▸ PROBLEM: Take the line that contains "Screen dimensions: 800x1363" as the start and the last line of the entries as the end, and print both and everything between them exactly, without the pictures.

▸ MATERIAL SHOWN:
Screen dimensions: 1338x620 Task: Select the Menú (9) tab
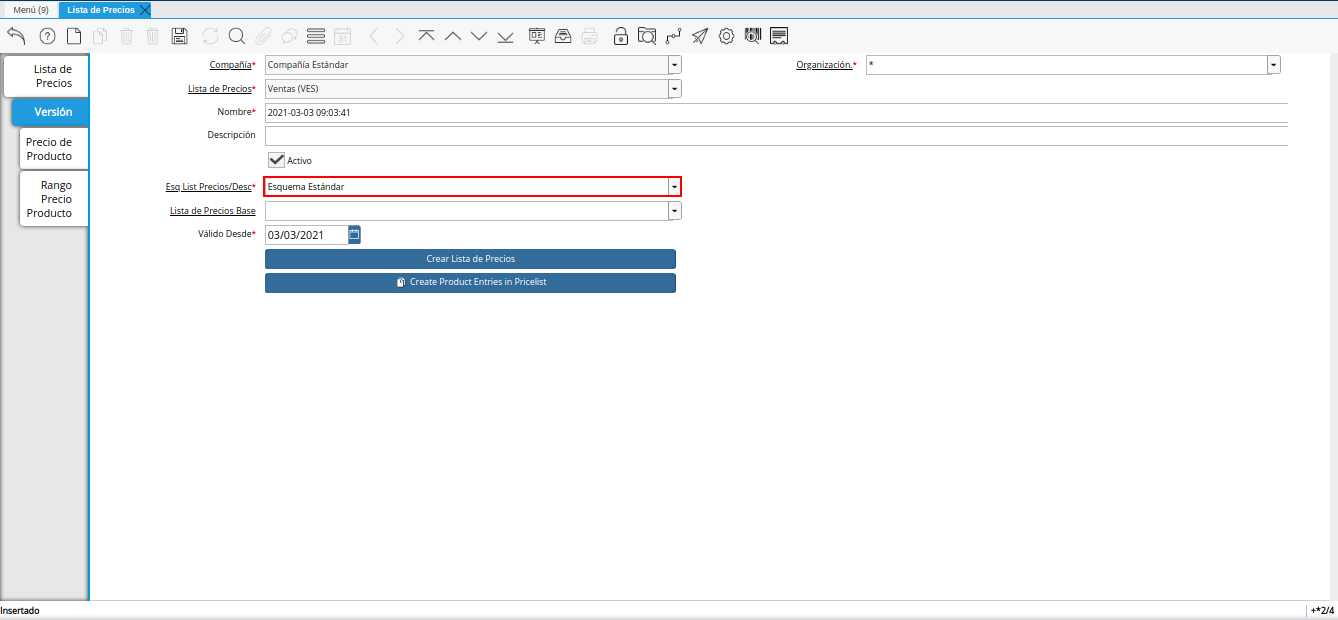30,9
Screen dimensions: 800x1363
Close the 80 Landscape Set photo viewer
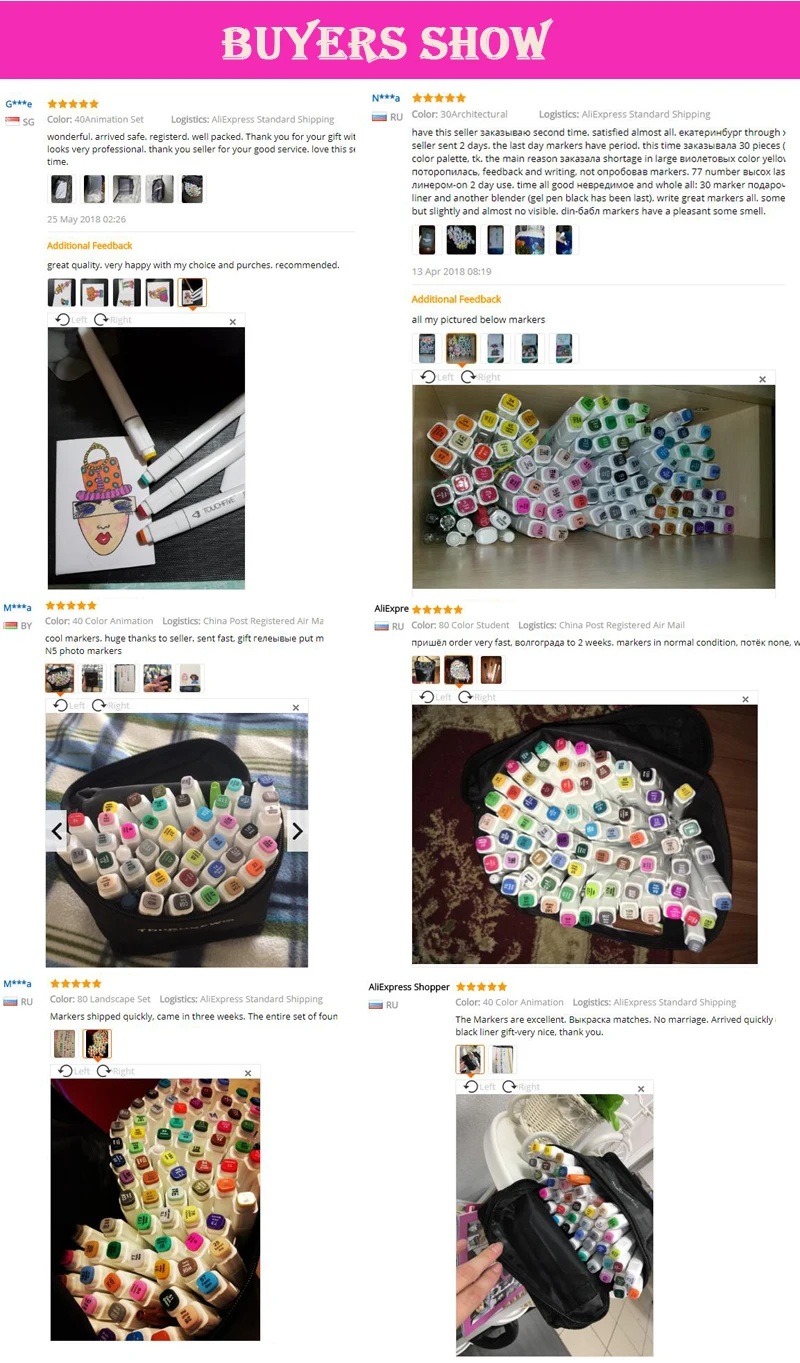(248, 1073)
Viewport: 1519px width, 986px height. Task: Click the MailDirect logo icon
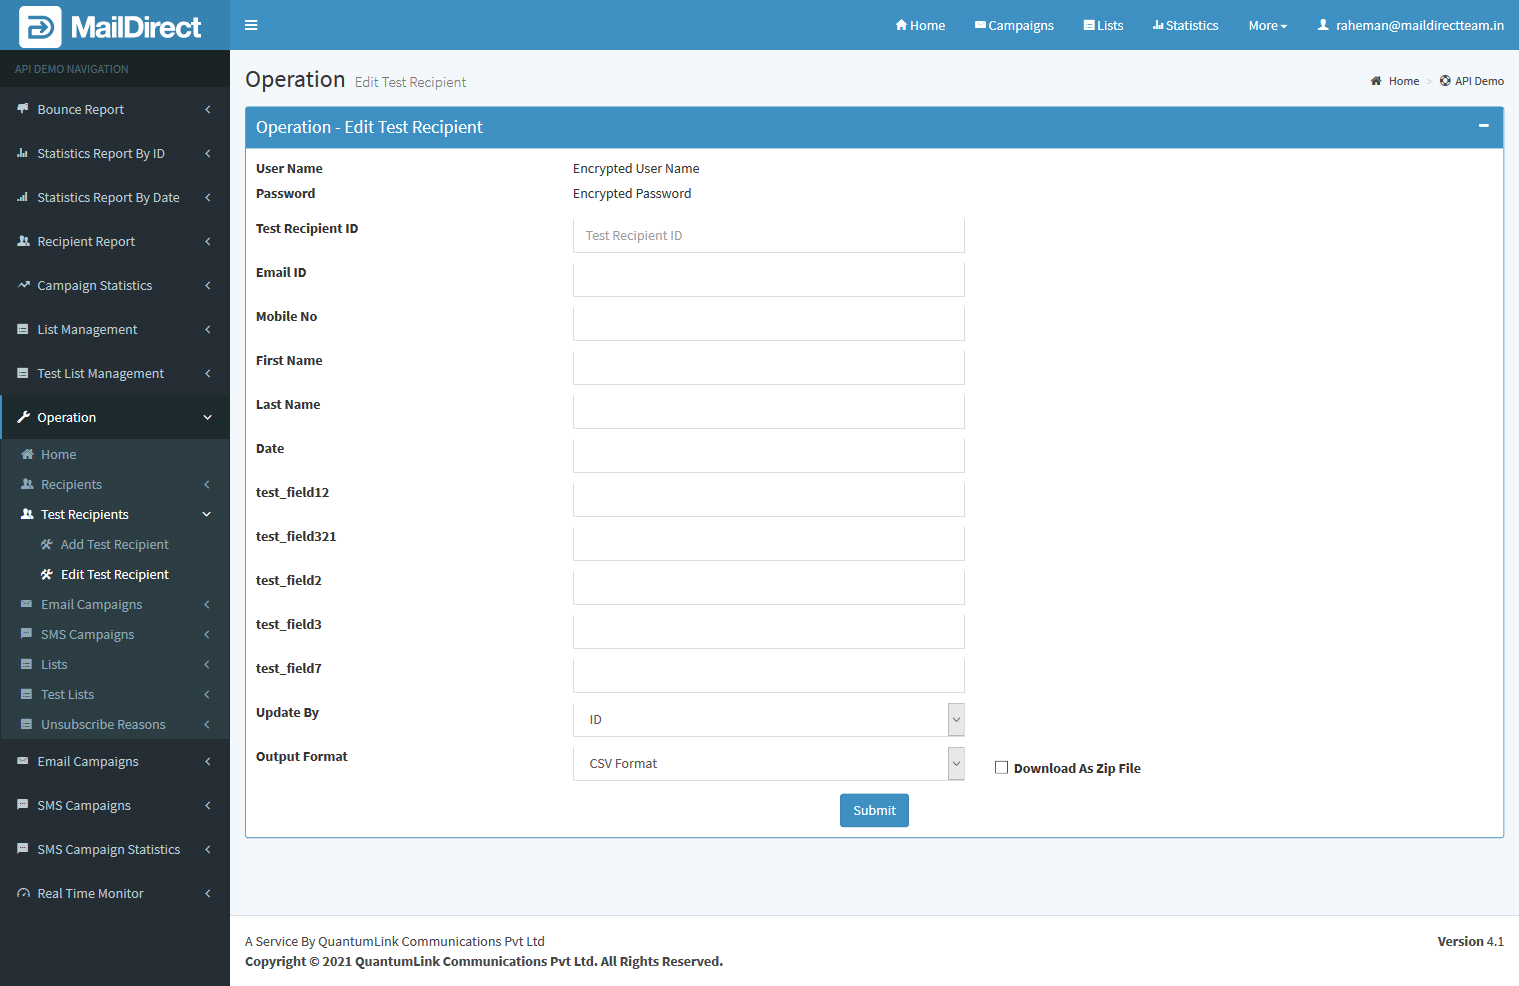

▸ ANSWER FOR THE TASK:
Screen dimensions: 800x1363
Close the 80 Landscape Set photo viewer
(248, 1073)
Viewport: 1519px width, 986px height. Task: Click the MailDirect logo icon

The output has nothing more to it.